*The problem*
Exact wording is needed for every line from the one holding "Task: Click the muted" to the end of the records below; write those lines out and omit the pictures.

*Record set*
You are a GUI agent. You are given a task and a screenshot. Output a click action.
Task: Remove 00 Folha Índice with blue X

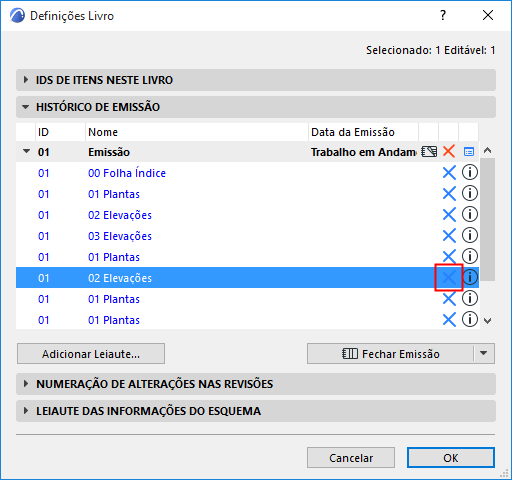[x=449, y=173]
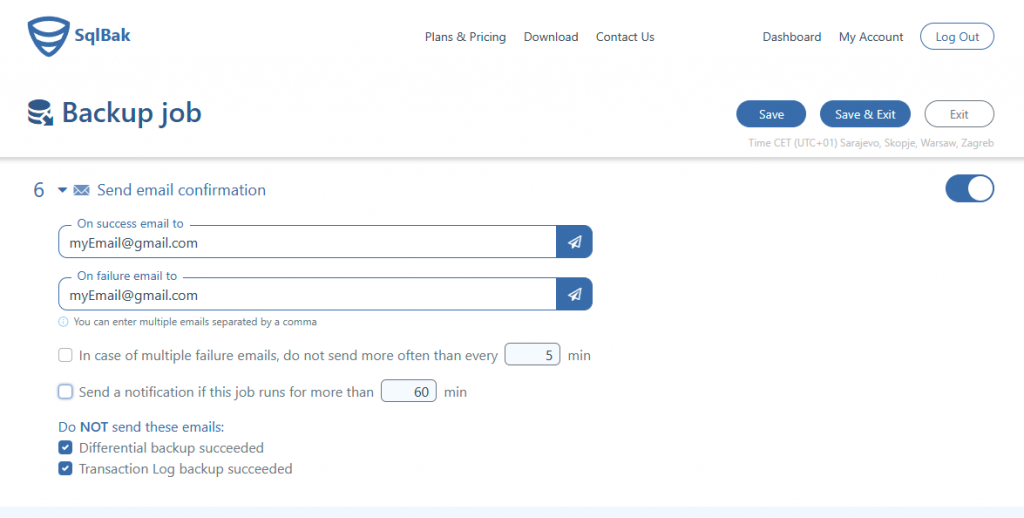The width and height of the screenshot is (1024, 518).
Task: Turn off the email confirmation toggle switch
Action: point(969,189)
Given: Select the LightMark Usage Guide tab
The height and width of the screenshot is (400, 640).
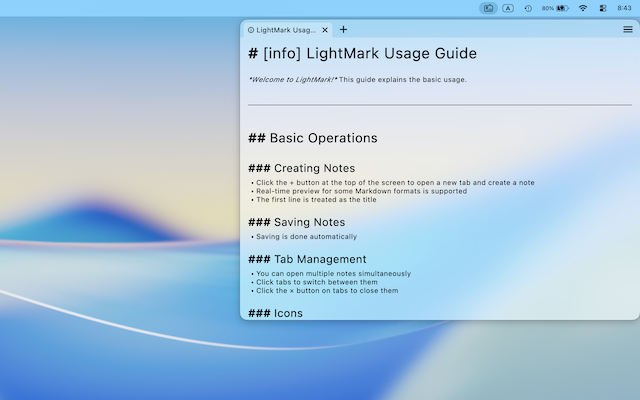Looking at the screenshot, I should coord(286,30).
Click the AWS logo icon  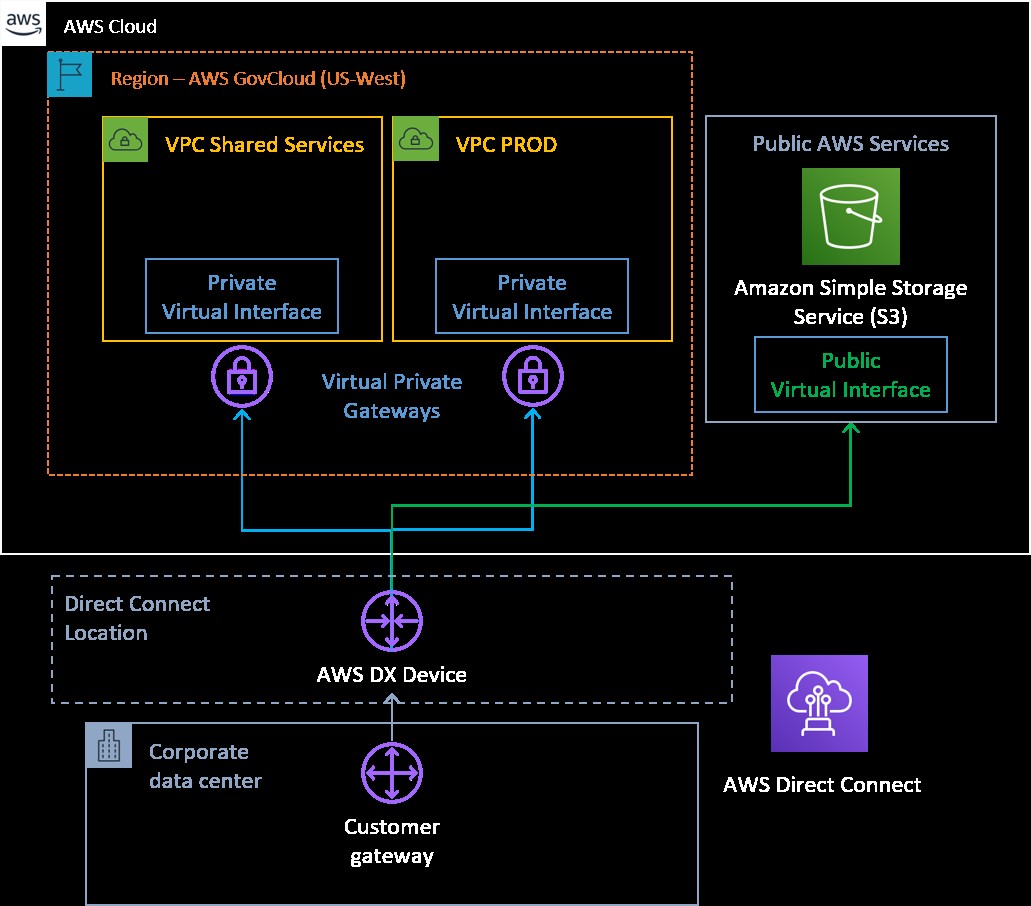pos(22,24)
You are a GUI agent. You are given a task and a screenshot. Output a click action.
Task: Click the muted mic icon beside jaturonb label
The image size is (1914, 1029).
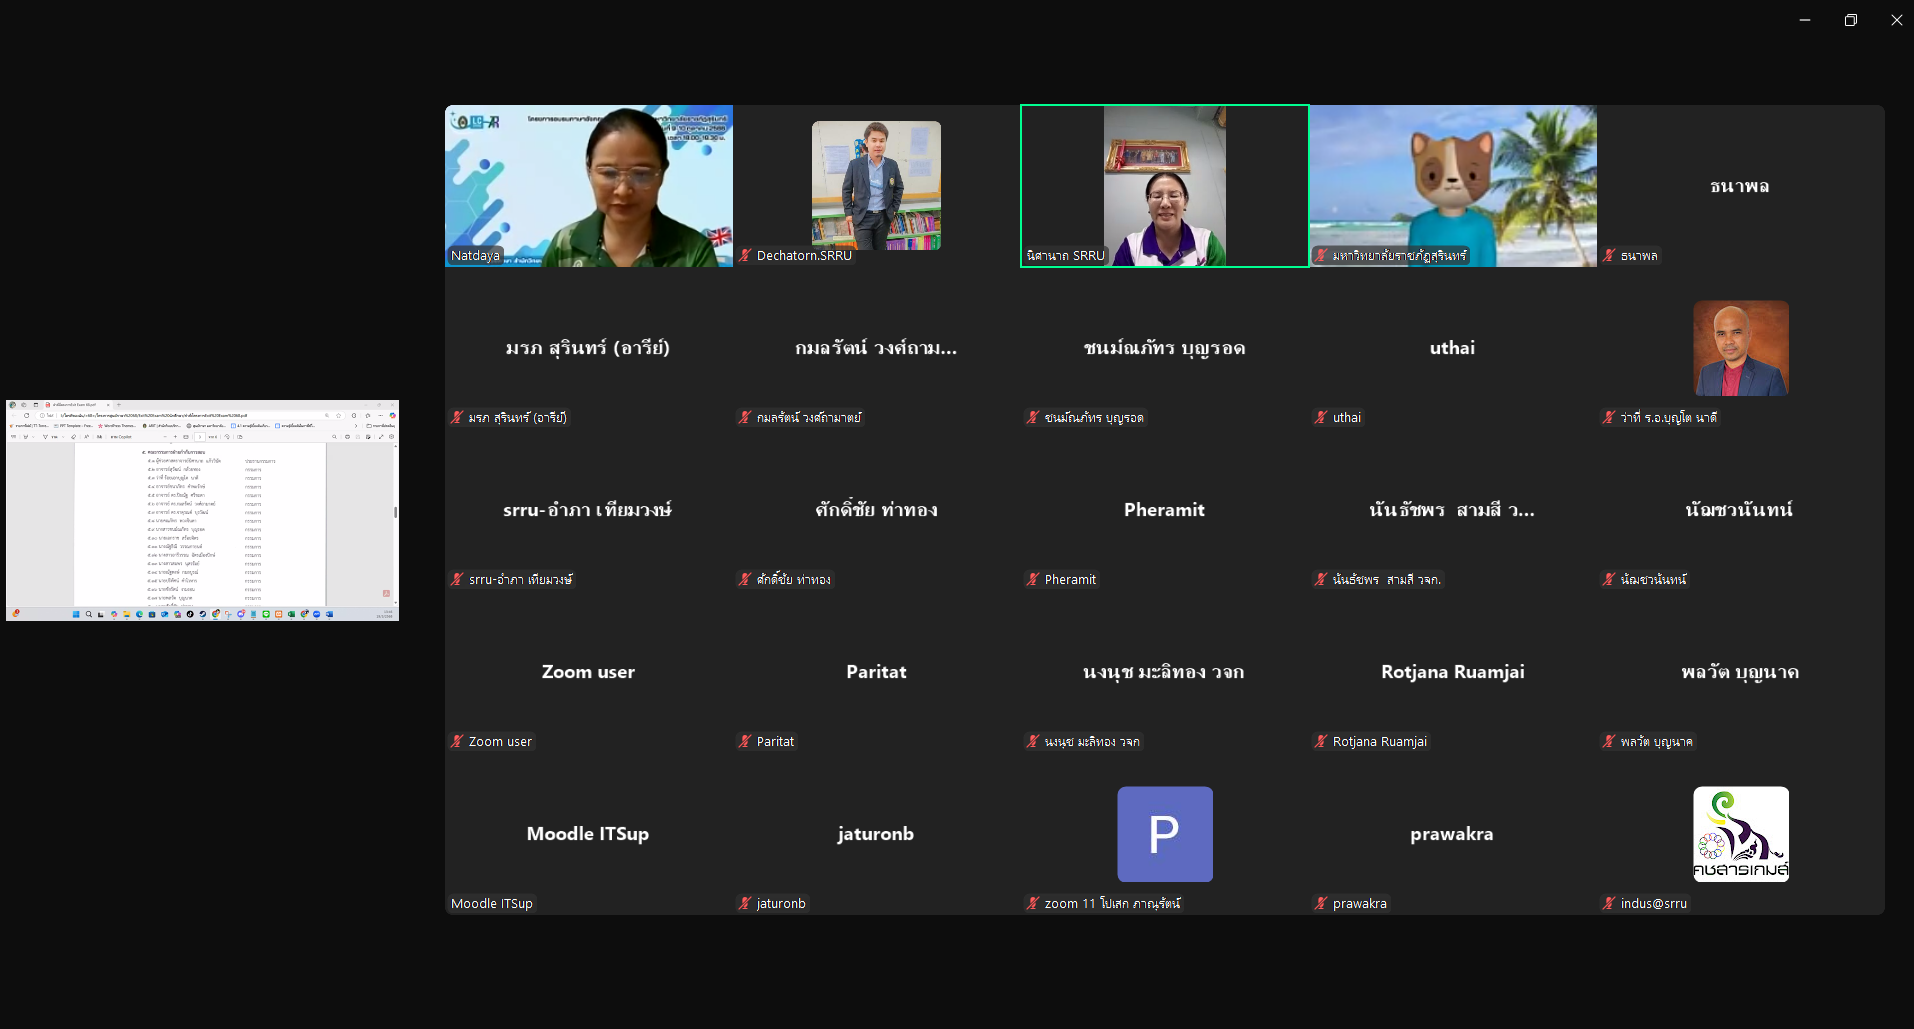point(745,904)
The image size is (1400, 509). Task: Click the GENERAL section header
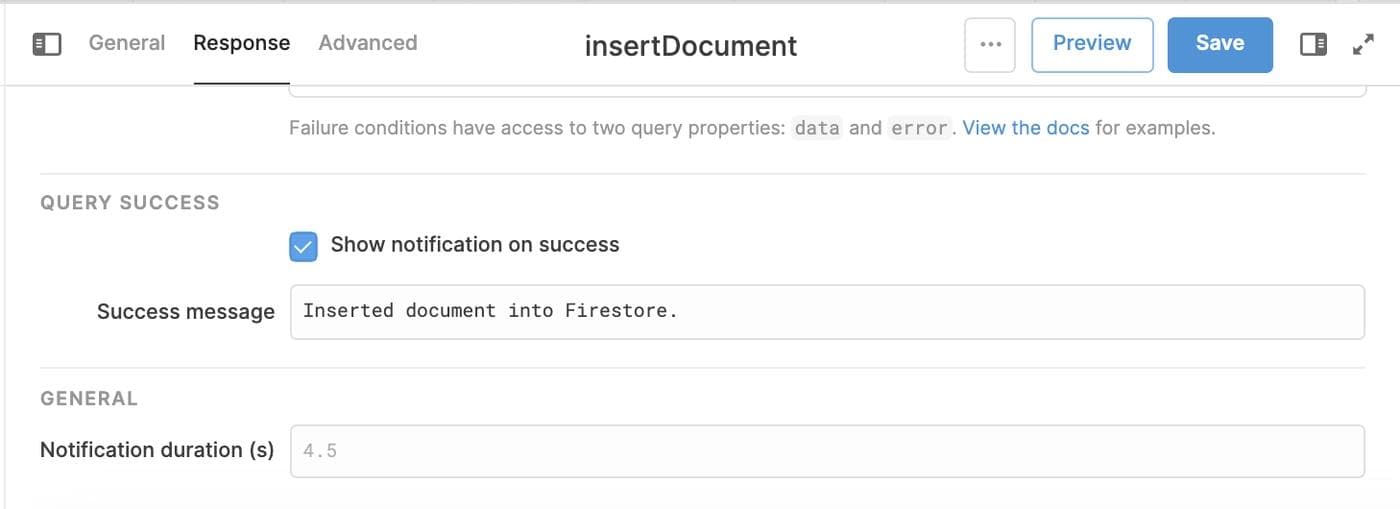pos(89,399)
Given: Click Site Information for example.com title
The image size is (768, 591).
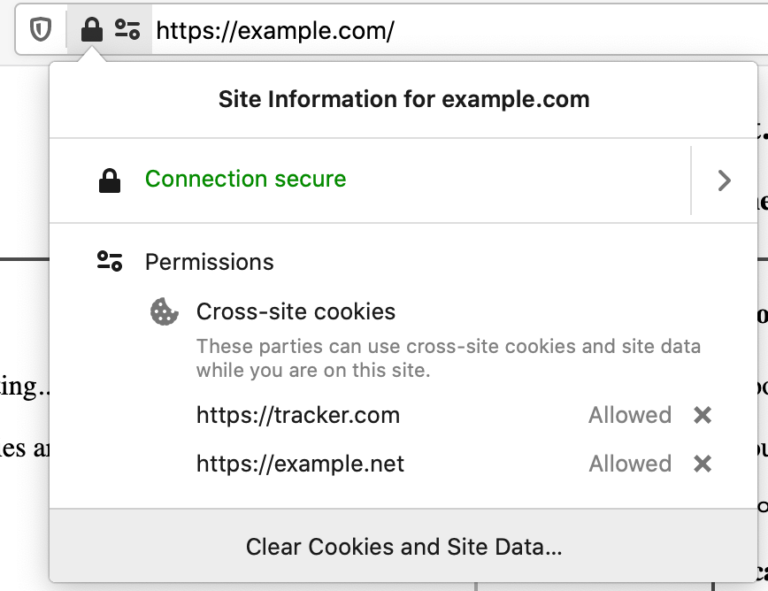Looking at the screenshot, I should point(404,99).
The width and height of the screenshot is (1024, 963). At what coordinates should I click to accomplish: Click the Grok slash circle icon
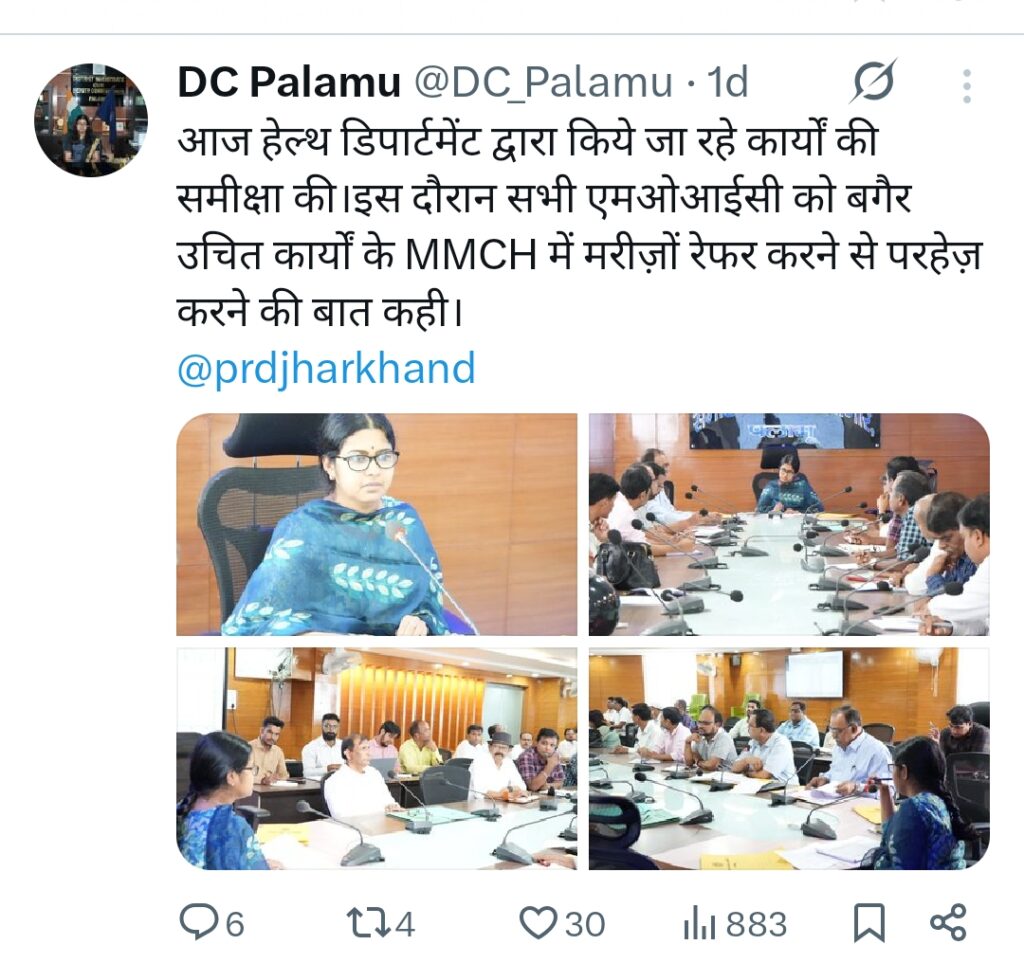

*Task output*
Task: Click the muted mic icon beside jaturonb label
The image size is (1914, 1029).
point(745,904)
The image size is (1400, 509). Task: Click the GENERAL section header
pos(89,399)
Given: Click Site Information for example.com title
The image size is (768, 591).
Looking at the screenshot, I should point(404,99).
The width and height of the screenshot is (1024, 963). At what coordinates should I click to accomplish: Click the Grok slash circle icon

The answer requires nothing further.